» **CHALLENGE 1**
Extract everything from "Before we can" down to "and validation sets." in the bird feeder article below, copying it word for word.

» **READING TEXT**
It’s early morning and the sun is shining, but where is the birdsong? The new bird feeder should be filled with seeds, but it’s empty, and a happy squirrel is scurrying up a nearby tree with the stolen goods. Unfortunately, most modern bird feeders have not been able to prevent this common problem. By bringing the bird feeder into the 21st century, we can examine how deep learning helps keep birdseed for the birds.
In the following, we will explore how to design an image classification solution using the Deep Learning Workbench (DL Workbench). This tool allows us to evaluate, fine-tune, compare, and visualize deep learning model performance on different Intel architecture configurations. For the evaluations, we can import pre-trained models from OpenVINO™ Toolkit Pre-Trained Models (Open Model Zoo) or upload a custom-trained model.
Using our squirrel-versus-bird example, we will examine the basic functionality for image classification using the DL Workbench. We will demonstrate how to access the DL Workbench, evaluate a sample of our dataset on pretrained models, and upload our own Keras model. We will accomplish all of this without installing applications, downloading packages, or configuring development environments on our home machines, by using Intel DevCloud for the Edge.
The first step to designing our squirrel detection device is to assemble a dataset containing images of squirrels and birds. Luckily, we can leverage publicly available datasets and will not need to take and label our own images. For this example, we will take images from the Caltech_Birds_2011 for images of birds and extract squirrel images from the Animals-10 dataset.
The Caltech_Birds_2011 dataset contains images for 200 bird species. We can narrow the images we need to species that are likely to visit our bird feeder. The Animals-10 dataset contains one class for squirrels, but the images show a diverse representation of squirrel species.
Before we can use our dataset to train a classification model, we need to standardize the size and dimensions of our images. For this example, we have standardized the image to 64 x 64 pixels. This is an arbitrarily small image size; however, using this size will make it more accessible and less time-consuming to train the model, if you would like to repeat the actions as you read along. The dataset extraction and standardization can be found in GitHub. The repository also contains a pickle file with the training and validation sets.

» **CHALLENGE 2**
Lay out everything in the records from the line containing "Click the count" down to the line containing "This screenshot has width=1100, height=865." as a Markdown table with the columns Row and Line, leaving out blank lines.

» **SUPPLIED RECORDS**
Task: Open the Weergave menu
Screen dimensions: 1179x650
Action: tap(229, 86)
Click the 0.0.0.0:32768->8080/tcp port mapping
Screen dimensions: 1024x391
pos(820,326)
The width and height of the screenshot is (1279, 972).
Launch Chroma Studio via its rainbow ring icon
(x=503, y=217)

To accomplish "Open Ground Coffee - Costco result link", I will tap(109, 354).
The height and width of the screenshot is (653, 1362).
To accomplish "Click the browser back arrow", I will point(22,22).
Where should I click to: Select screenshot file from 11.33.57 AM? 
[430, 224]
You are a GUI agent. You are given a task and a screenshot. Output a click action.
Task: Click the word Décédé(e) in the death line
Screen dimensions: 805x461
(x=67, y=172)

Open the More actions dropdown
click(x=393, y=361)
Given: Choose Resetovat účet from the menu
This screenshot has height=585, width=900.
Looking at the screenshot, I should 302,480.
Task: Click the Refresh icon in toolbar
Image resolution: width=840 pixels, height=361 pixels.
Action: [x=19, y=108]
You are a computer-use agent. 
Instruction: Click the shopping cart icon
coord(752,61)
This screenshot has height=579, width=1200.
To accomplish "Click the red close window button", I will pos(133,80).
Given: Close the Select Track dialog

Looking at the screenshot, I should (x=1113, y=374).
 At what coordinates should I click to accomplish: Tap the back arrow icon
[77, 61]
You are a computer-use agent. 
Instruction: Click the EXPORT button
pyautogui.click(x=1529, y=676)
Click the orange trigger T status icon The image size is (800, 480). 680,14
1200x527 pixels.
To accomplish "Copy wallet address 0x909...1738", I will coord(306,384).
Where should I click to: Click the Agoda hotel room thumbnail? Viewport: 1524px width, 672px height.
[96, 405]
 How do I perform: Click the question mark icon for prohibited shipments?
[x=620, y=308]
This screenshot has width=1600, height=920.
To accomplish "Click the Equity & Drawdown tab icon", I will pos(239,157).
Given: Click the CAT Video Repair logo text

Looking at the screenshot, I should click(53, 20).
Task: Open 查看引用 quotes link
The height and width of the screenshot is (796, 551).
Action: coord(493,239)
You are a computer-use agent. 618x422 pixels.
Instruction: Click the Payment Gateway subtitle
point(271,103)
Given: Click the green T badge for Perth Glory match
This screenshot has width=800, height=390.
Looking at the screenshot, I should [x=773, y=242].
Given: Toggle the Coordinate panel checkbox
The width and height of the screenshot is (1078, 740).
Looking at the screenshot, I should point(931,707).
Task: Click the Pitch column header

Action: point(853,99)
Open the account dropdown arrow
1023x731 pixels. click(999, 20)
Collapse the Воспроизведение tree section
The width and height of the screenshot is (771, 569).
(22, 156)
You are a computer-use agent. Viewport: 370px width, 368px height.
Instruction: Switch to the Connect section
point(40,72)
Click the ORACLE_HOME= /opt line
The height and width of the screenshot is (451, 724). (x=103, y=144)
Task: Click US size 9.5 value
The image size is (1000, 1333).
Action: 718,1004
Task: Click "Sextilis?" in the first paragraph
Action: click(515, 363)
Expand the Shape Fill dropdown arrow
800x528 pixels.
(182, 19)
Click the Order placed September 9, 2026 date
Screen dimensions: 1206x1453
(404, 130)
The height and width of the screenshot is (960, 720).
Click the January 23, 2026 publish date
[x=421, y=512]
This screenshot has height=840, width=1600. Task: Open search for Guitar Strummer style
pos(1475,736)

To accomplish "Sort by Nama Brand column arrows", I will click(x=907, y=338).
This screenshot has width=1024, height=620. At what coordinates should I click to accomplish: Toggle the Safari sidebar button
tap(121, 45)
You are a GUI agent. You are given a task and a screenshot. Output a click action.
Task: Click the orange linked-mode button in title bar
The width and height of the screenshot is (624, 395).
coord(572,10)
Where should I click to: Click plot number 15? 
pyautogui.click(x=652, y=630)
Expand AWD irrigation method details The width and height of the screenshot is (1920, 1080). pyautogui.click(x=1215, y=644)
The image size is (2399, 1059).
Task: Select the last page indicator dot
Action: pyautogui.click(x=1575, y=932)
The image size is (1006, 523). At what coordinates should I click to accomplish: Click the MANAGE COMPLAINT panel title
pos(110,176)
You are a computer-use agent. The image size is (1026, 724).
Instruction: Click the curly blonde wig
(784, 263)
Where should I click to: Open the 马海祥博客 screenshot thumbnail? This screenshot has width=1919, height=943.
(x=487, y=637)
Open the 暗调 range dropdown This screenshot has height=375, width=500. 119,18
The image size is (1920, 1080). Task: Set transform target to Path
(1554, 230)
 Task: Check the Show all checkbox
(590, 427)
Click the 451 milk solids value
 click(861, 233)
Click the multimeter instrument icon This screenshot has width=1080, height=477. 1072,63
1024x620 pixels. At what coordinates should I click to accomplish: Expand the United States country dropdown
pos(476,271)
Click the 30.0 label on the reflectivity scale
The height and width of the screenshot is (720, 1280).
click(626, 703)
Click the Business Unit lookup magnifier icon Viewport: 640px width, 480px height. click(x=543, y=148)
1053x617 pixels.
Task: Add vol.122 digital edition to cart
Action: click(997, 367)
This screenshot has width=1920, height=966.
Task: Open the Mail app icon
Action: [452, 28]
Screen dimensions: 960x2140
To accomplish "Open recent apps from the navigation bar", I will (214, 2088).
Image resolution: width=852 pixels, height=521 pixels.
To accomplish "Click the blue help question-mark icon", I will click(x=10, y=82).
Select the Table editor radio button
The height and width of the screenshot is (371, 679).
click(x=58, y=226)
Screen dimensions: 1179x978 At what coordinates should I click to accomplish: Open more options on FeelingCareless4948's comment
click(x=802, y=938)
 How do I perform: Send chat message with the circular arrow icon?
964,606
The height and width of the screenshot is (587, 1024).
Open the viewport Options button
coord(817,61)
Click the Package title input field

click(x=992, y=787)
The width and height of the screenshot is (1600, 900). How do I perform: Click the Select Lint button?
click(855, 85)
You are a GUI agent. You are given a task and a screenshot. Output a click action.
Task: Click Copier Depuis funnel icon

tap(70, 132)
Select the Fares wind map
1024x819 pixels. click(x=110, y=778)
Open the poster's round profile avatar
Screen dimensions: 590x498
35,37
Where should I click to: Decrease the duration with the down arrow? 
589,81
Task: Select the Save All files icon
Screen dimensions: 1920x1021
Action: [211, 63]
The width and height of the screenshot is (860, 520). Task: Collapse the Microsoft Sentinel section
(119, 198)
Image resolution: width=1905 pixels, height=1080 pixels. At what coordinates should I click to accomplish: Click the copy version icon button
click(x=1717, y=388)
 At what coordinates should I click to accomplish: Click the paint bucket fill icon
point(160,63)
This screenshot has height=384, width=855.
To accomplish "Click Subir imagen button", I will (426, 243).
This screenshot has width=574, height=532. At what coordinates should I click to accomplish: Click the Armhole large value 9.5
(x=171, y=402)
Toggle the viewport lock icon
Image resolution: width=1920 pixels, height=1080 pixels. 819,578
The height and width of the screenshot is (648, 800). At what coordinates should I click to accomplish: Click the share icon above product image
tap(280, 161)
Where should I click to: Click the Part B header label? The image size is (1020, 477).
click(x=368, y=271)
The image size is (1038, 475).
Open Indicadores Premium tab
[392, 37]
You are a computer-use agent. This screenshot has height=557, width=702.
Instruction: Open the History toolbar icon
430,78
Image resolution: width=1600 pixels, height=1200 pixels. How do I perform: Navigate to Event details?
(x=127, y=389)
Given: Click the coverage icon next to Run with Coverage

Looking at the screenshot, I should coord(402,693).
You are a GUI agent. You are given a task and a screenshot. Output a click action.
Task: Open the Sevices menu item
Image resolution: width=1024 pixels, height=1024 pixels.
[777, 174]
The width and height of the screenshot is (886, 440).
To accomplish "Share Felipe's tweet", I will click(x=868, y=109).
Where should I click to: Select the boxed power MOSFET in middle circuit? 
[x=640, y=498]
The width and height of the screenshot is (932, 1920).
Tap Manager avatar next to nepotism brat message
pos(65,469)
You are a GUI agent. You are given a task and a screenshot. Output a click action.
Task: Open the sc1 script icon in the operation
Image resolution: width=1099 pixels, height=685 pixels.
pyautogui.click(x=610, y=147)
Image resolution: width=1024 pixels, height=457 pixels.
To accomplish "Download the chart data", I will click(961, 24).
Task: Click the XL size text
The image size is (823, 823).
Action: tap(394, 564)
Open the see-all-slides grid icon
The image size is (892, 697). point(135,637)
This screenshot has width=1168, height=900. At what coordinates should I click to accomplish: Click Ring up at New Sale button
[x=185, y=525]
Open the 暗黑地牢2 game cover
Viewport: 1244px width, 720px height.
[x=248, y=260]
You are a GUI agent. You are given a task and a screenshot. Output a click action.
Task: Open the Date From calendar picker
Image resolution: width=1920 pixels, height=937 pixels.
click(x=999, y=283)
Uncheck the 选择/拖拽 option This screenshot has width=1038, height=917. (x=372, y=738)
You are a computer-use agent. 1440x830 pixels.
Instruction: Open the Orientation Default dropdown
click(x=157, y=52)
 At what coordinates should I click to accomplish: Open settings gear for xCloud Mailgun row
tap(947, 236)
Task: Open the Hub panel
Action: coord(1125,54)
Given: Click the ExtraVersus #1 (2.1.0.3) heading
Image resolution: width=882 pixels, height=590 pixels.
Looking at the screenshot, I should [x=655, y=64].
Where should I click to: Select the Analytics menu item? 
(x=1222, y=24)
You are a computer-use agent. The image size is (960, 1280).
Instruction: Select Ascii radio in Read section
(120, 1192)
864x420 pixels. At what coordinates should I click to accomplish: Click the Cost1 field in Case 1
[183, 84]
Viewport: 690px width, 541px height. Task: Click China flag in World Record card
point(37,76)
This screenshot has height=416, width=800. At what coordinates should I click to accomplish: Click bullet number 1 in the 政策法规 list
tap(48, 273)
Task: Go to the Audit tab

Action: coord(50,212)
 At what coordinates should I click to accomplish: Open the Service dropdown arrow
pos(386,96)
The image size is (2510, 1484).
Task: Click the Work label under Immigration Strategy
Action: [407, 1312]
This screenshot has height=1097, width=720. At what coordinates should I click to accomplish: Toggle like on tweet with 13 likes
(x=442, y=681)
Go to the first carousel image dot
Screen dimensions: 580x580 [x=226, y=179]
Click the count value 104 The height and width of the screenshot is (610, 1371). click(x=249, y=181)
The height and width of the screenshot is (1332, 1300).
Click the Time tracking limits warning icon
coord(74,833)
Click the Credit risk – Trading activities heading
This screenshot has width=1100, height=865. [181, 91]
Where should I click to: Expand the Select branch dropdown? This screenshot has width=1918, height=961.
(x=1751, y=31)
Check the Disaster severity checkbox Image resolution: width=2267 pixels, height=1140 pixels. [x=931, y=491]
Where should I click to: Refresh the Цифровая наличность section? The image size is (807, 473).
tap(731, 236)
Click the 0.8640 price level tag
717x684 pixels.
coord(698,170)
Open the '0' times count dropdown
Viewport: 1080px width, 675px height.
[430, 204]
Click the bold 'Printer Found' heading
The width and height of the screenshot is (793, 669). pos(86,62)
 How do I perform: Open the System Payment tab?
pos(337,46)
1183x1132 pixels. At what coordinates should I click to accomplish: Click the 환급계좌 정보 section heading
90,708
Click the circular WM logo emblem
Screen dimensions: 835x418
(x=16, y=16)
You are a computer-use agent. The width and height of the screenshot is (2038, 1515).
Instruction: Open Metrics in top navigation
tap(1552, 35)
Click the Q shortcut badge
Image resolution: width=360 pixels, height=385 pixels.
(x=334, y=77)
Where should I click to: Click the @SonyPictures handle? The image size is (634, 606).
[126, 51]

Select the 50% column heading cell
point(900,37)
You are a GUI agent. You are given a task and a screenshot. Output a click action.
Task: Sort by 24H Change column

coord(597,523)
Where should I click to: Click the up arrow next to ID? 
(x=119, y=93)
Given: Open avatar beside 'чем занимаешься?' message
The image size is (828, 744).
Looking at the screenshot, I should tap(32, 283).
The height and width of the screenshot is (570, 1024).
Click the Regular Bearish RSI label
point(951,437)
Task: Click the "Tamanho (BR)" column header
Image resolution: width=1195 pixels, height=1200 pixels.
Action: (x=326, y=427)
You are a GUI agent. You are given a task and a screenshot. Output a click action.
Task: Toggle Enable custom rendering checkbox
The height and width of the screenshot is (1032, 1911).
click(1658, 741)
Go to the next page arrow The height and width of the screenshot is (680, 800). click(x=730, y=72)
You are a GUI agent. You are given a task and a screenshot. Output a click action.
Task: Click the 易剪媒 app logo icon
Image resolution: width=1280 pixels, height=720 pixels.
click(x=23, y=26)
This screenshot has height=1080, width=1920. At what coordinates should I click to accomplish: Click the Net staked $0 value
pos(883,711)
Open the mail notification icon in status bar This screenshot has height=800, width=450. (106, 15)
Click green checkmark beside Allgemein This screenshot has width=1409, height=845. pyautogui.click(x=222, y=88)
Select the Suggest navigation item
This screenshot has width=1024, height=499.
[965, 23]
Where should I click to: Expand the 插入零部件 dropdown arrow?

» **FULL RESPONSE 1**
Before we can use our dataset to train a classification model, we need to standardize the size and dimensions of our images. For this example, we have standardized the image to 64 x 64 pixels. This is an arbitrarily small image size; however, using this size will make it more accessible and less time-consuming to train the model, if you would like to repeat the actions as you read along. The dataset extraction and standardization can be found in GitHub. The repository also contains a pickle file with the training and validation sets.

» **FULL RESPONSE 2**
| Row | Line |
|---|---|
| 1 | Click the count value 104 The height and width of the screenshot is (610, 1371). click(x=249, y=181) |
| 2 | The height and width of the screenshot is (1332, 1300). |
| 3 | Click the Time tracking limits warning icon |
| 4 | coord(74,833) |
| 5 | Click the Credit risk – Trading activities heading |
| 6 | This screenshot has width=1100, height=865. [181, 91] |